Special thanks to my great pals David Asman and Brian Brenberg for pinch-hitting for me while I got a much-needed vacation. They were terrific. So, there goes Joe Biden, leaving the confines of his seaside Delaware mansion, heading north to Philadelphia for a rare public campaign appearance on Labor Day.
Well, good for him. Except for what he said. Oh, my goodness. With the greatest respect, and I surely don't mean any personal attack, but once again our current president is simply incapable of telling the truth about the economy.
Simply incapable! Repeating lines that he knows aren't true. Of course, my favorite will always be his bragging about a $1.7 trillion deficit reduction. This has been awarded a Bottomless Pinocchio by the Washington Post fact-checker, who by the way, has a big fat liberal bias.

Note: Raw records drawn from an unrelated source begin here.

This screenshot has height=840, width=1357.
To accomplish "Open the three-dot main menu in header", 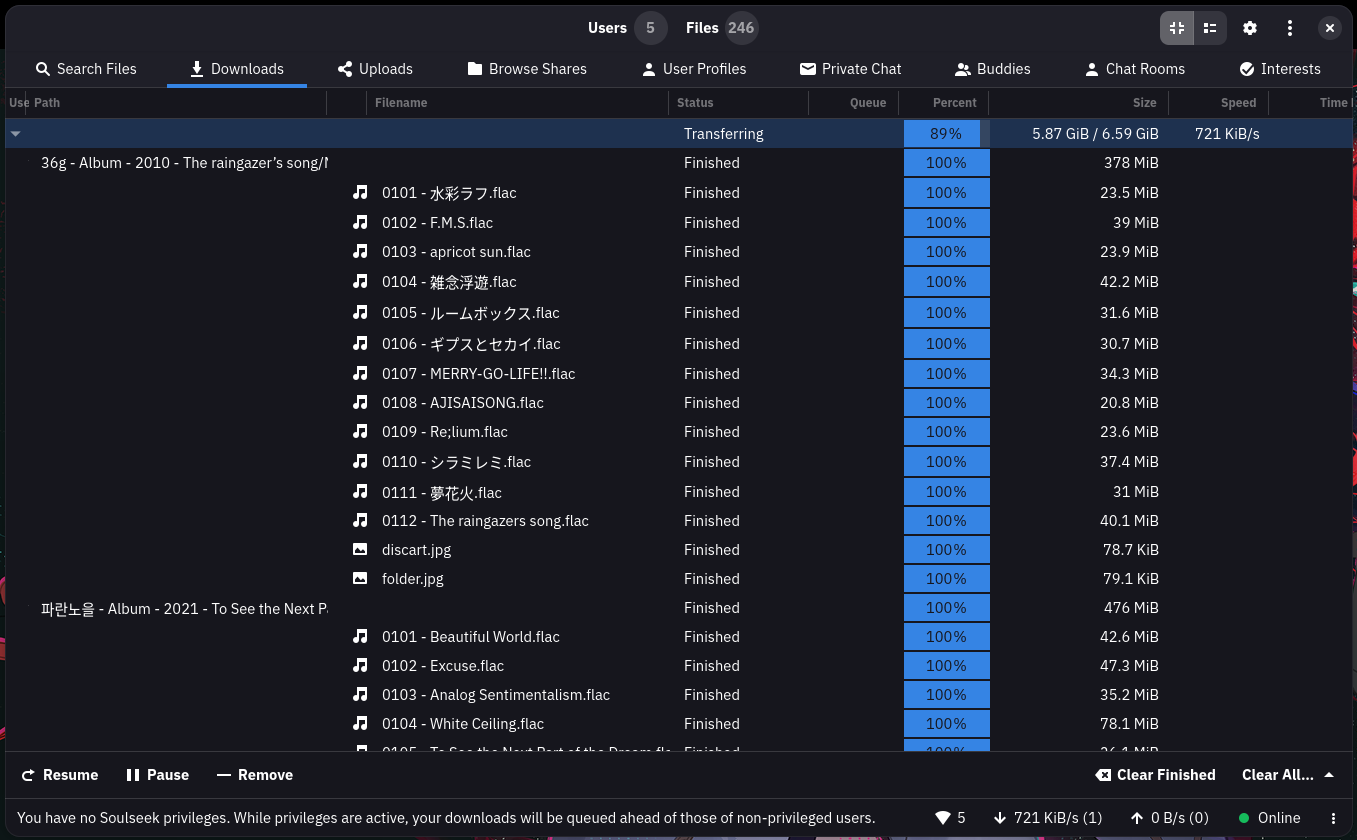I will click(1290, 28).
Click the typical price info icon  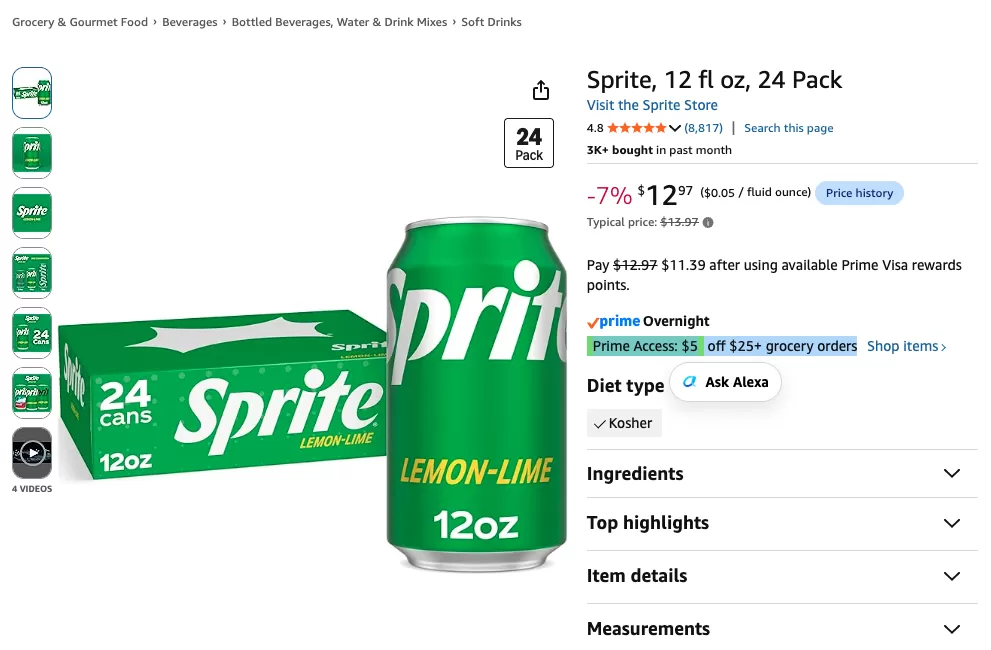pos(708,223)
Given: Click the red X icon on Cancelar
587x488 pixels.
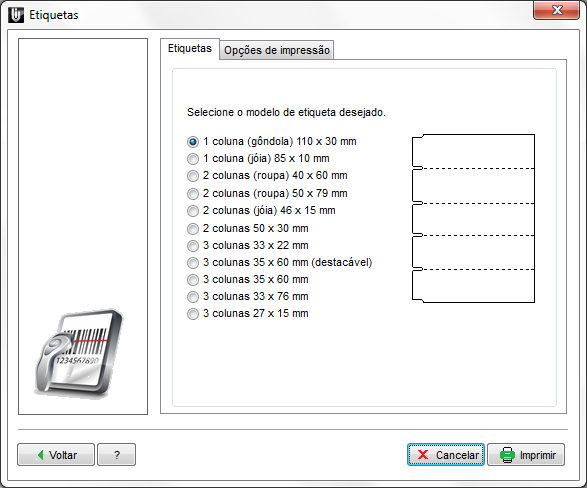Looking at the screenshot, I should pyautogui.click(x=423, y=455).
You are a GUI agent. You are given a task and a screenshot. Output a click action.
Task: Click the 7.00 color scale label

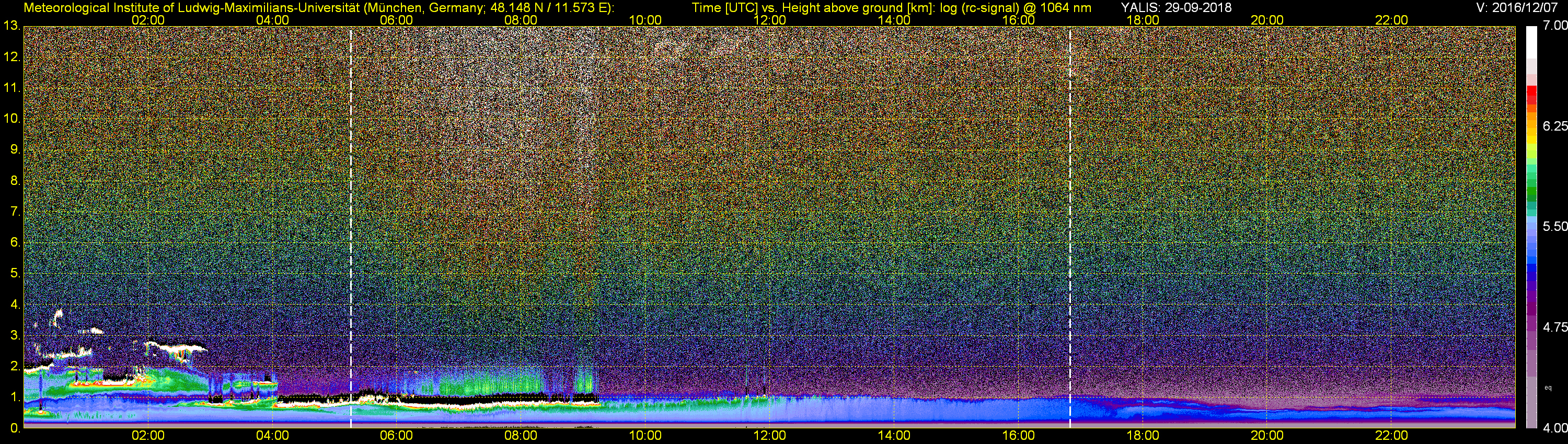[x=1554, y=26]
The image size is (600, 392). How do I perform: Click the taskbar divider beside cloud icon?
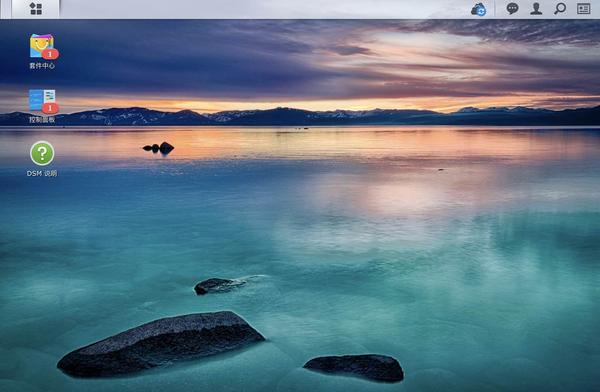click(x=495, y=9)
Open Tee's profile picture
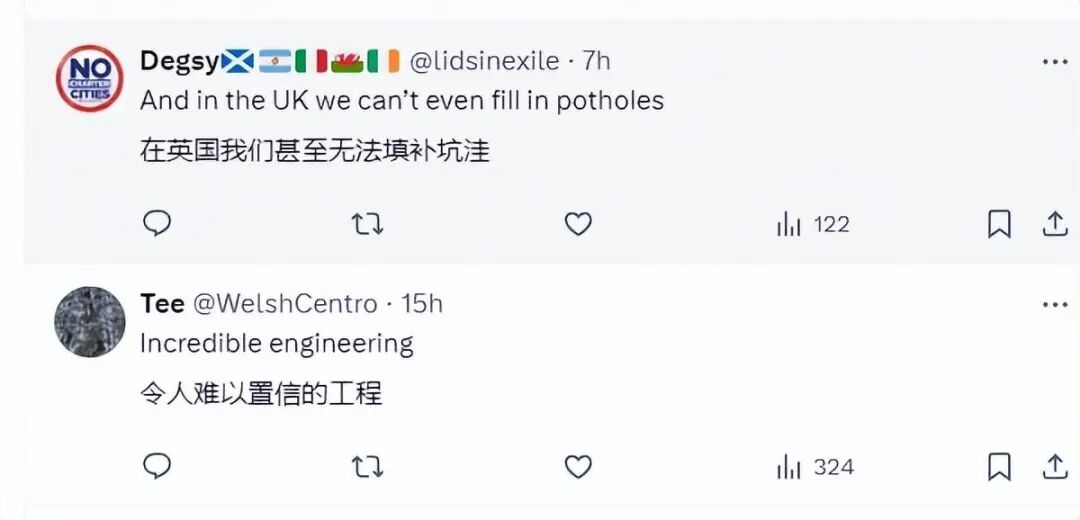 90,322
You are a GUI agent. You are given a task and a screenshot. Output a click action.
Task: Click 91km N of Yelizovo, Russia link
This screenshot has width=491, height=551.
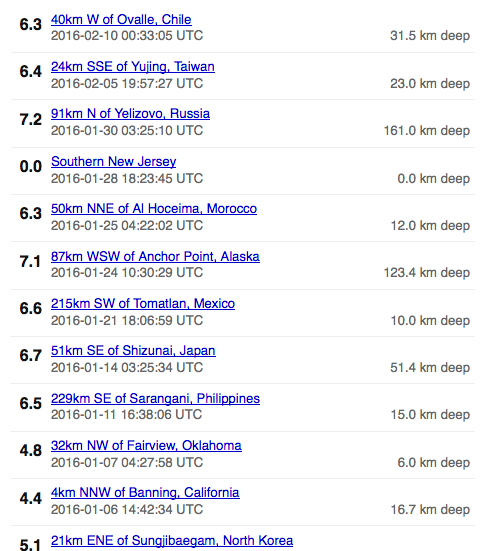point(130,114)
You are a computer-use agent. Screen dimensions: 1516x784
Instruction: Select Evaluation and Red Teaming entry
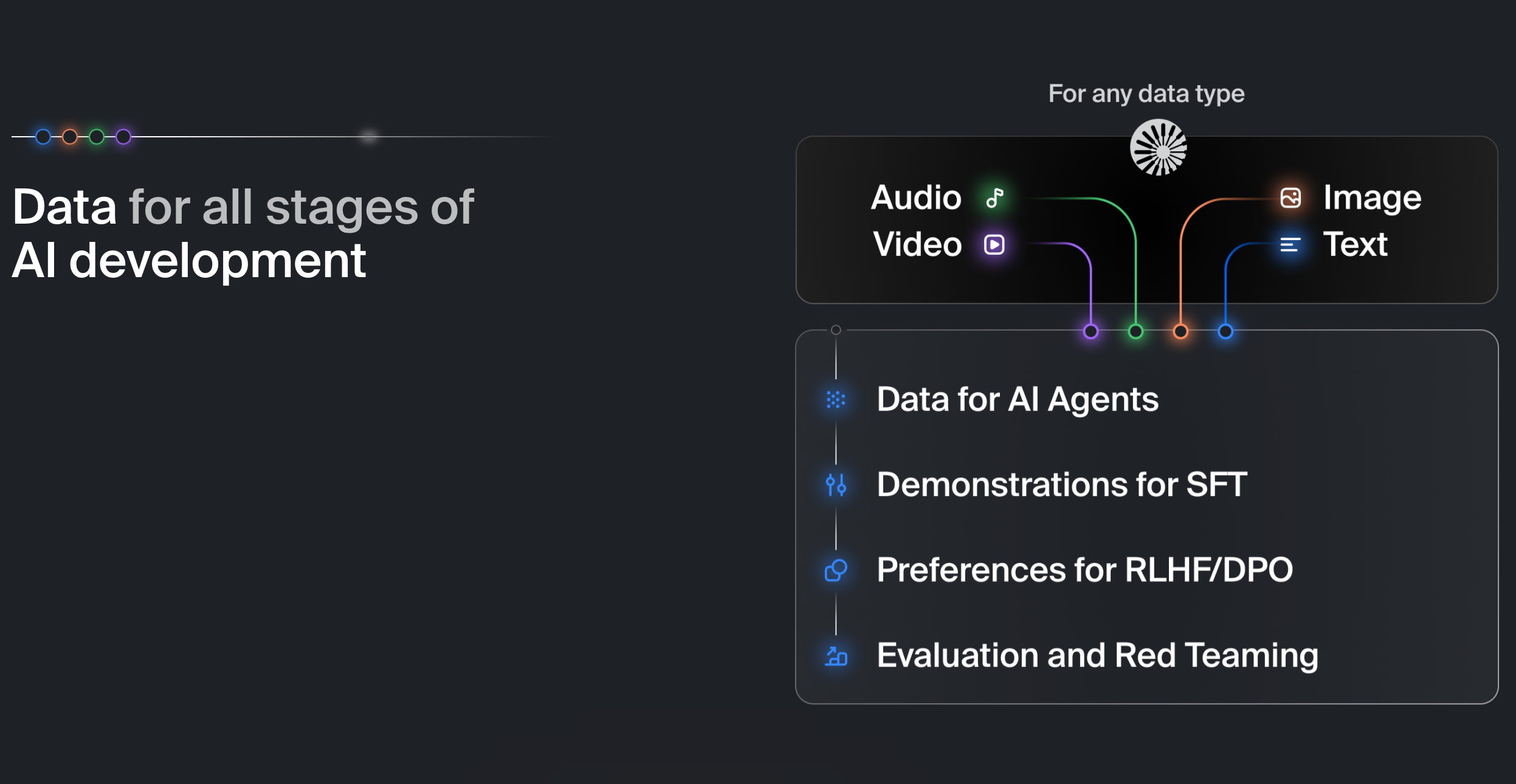(x=1098, y=656)
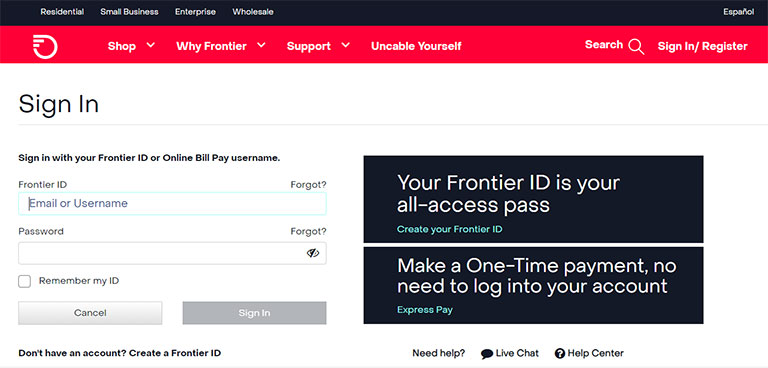Toggle password visibility eye icon
Screen dimensions: 768x368
(x=313, y=253)
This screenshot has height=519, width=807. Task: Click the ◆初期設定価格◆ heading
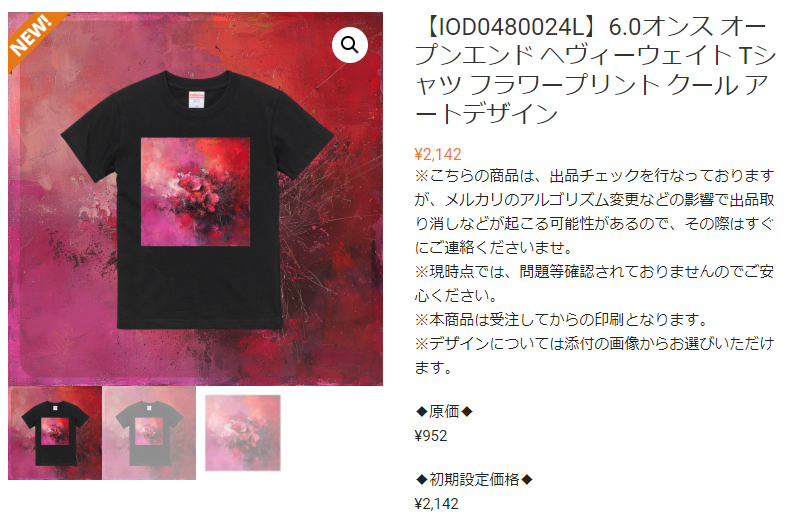pyautogui.click(x=474, y=479)
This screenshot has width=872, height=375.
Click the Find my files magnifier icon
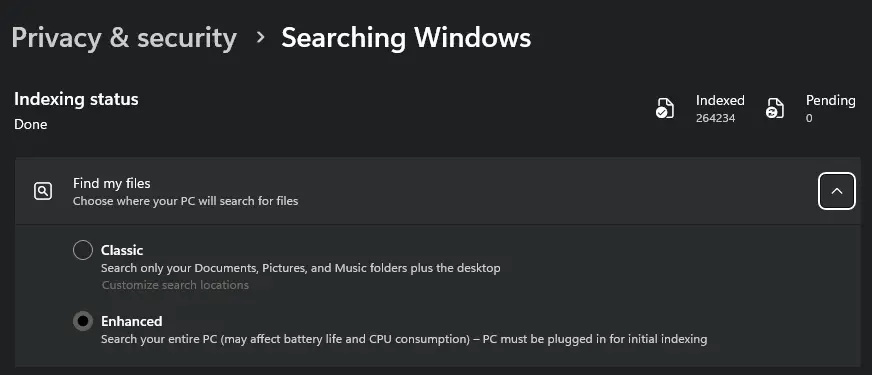pos(43,191)
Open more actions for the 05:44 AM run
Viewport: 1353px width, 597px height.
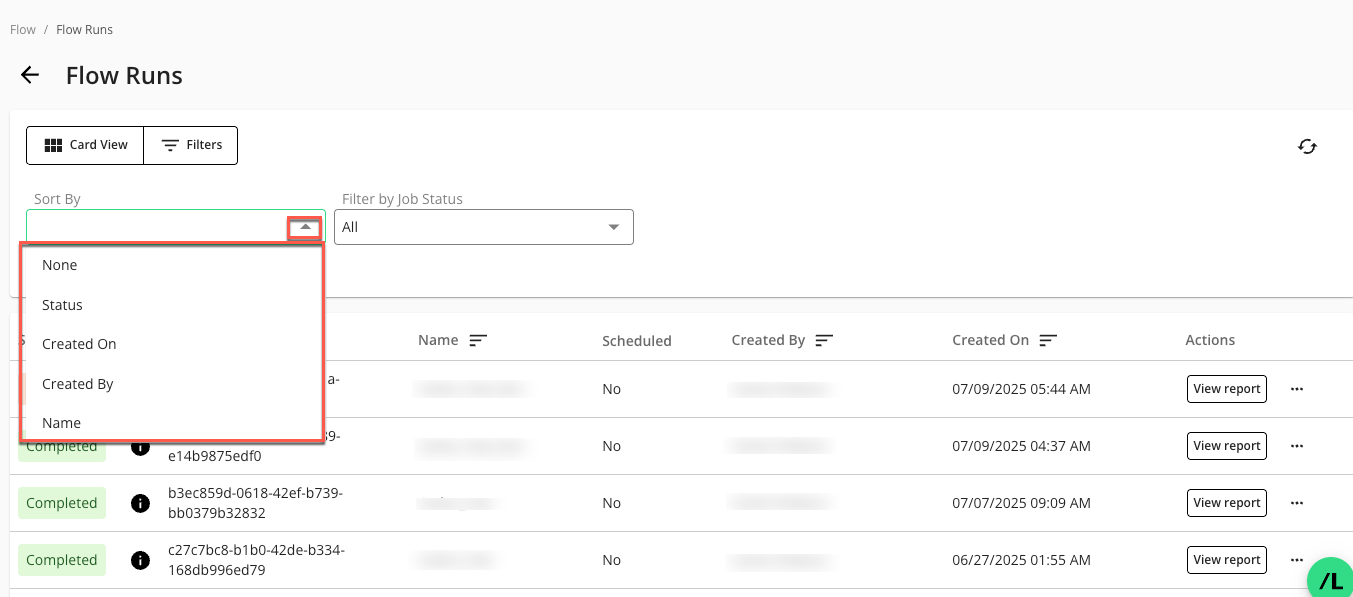click(1297, 389)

It's a Bottomless Pinocchio, regardless of Glenn Kessler's bias.
There is no $1.7 trillion deficit reduction. Not now, not yesterday, not tomorrow under Mr. Biden. In fact, this year's FY '23 deficit will be well over $2 trillion and none of that includes a re-estimate of the poorly named "Inflation Reduction Act," which Team Biden has finally fessed up to be a climate subsidy bill and which the Penn-Wharton model and others are now scoring at over a trillion dollars. The original was about $250 billion. Go figure!
UNITED AIRLINES LIFTS NATIONWIDE GROUND STOP AFTER EQUIPMENT OUTAGE
Of course, President Biden, who is a self-proclaimed devotee of constitutional democracy, refuses to abide by the Supreme Court decision, which prohibits the cancellation of student loans by executive order. Maybe someone should think about a lawsuit regarding Biden-esque insurrection. Just kidding.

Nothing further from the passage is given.